Perinatal exposure to endocrine disrupting chemicals with estrogenic activity can adversely affect reproductive development, but few studies evaluating estrogen-sensitive endpoints have been performed in Wistar rats. Therefore, time-mated Wistar rats (n=10) were gavaged during gestation and lactation with 0, 5, 15 or 50µg/kg bw/day of ethinyl estradiol. This potent estrogen was found to induce an increased number of nipples and reduced ovary weight in female offspring. Malformations of female genitalia were found in young as well as adult offspring, as an increased AGD was seen at birth and a deeper urethral slit length was seen in adulthood. In prepubertal male offspring, estrogen-regulated gene expression in ventral prostate was increased dose-dependently and a decreased ventral prostate weight was seen at 15µg/kg. Female external sexual characteristics and prostate development were found to be targets for exposure to estrogenic compounds and may be of interest in studies on estrogenic environmental compounds.

Endocrine disrupting effects in rats perinatally exposed to a dietary relevant mixture of phytoestrogens.
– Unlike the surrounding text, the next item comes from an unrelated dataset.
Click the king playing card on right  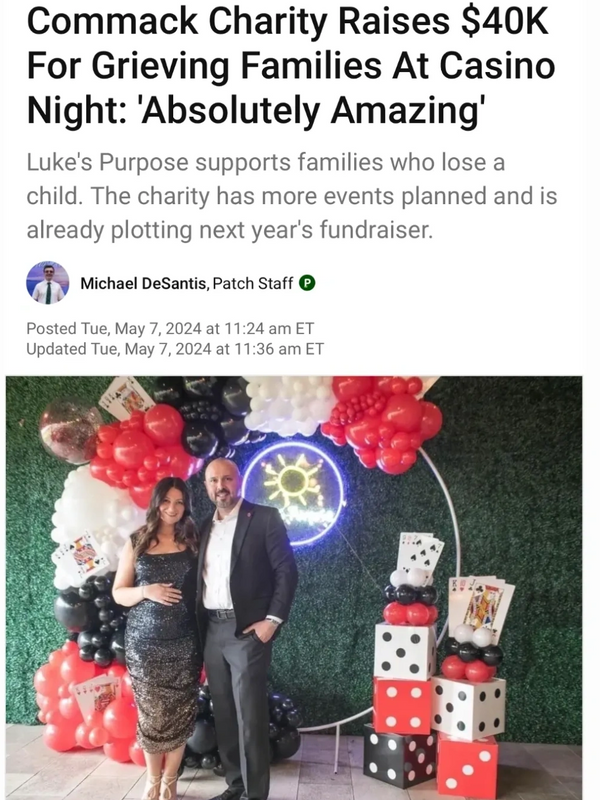click(484, 605)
Dietary phytoestrogens may prevent certain human diseases, but endocrine activity has been reported in animal studies. Sprague-Dawley rats were exposed perinatally to a 1-, 10- or 100-fold "high human dietary intake" mixture of 12 phytoestrogens consisting of mainly the lignan secoisolarici resinol and the isoflavones genistein and daidzein. This mixture induced persistent adverse effects, as adult male mammary glands showed hypertrophic growth. A reduced anogenital distance in newborn males indicated an anti-androgenic mode of action. Testosterone levels, testis and prostate weights, and expression of selected genes in testis and prostate were unaffected. Decreased serum estradiol was seen in genistein-exposed dams. This study indicated adverse effects at high intake levels in rats, but does not provide evidence for risk of phytoestrogen-mediated endocrine disruption at normal human dietary consumption levels. Further studies are warranted to increase the knowledge upon which risk assessment on dietary phytoestrogen exposure during pregnancy and infancy is based.
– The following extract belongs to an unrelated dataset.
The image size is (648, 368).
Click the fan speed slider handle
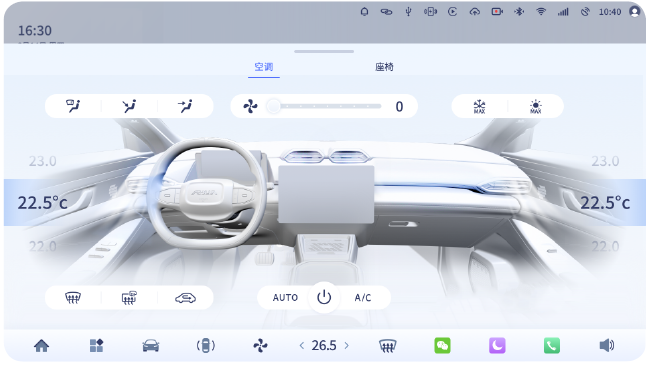pyautogui.click(x=273, y=106)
Persistent developmental toxicity in rat offspring after low dose exposure to a mixture of endocrine disrupting pesticides.
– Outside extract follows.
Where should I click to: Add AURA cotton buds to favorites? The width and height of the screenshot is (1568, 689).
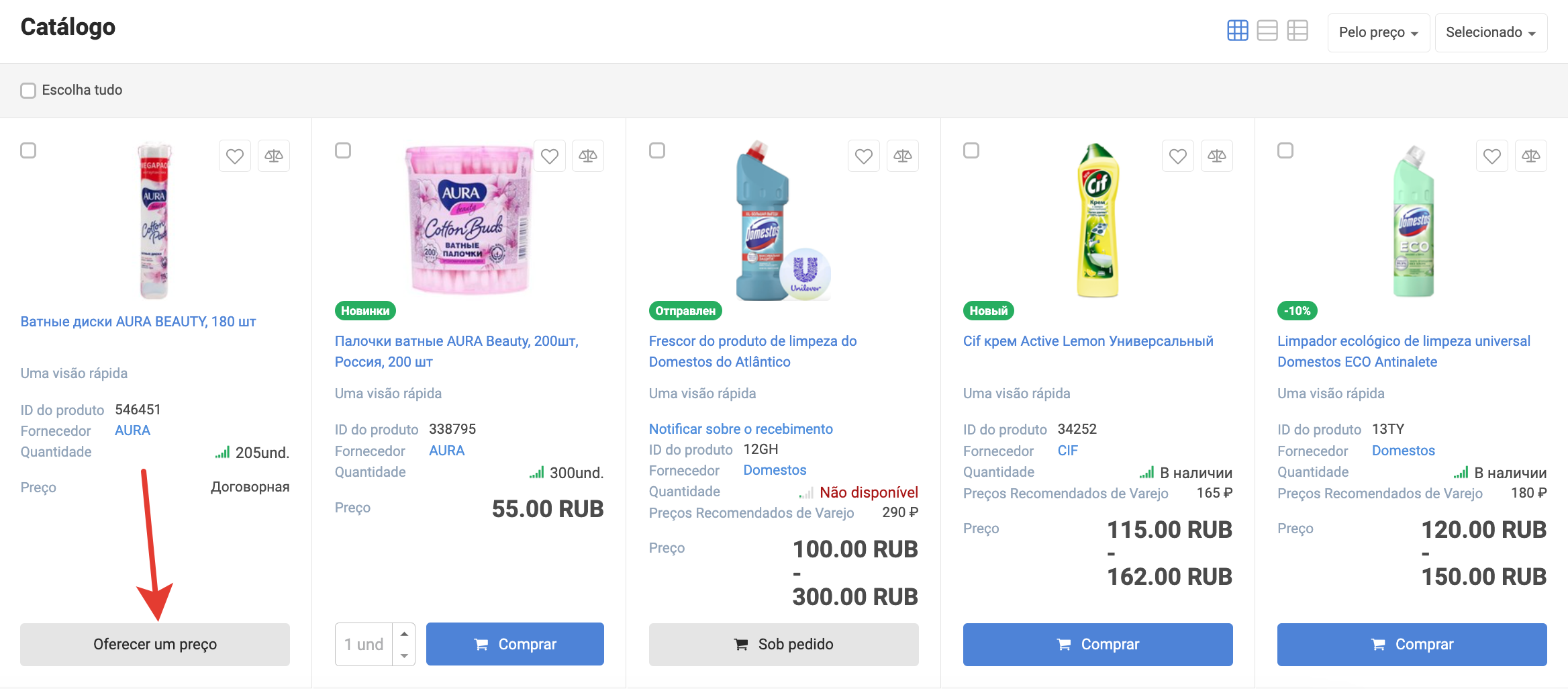click(x=549, y=156)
There is growing concern of permanent damage to the endocrine and nervous systems after developmental exposure to endocrine disrupting chemicals. In this study the permanent reproductive and neurobehavioral effects of combined exposure to five endocrine disrupting pesticides, epoxiconazole, mancozeb, prochloraz, tebuconazole and procymidone, were examined. Pregnant and lactating rat dams were dosed with a mixture of the five pesticides at three different doses, or with the individual pesticides at one of two doses. Adverse effects were observed in young and adult male offspring from the group exposed to the highest dose of the mixture. These included reduced prostate and epididymis weights, increased testes weights, altered prostate histopathology, increased density of mammary glands, reduced sperm counts, and decreased spatial learning. As no significant effects were seen following single compound exposure at the doses included in the highest mixture dose, these results indicate cumulative adverse effects of the pesticide mixture.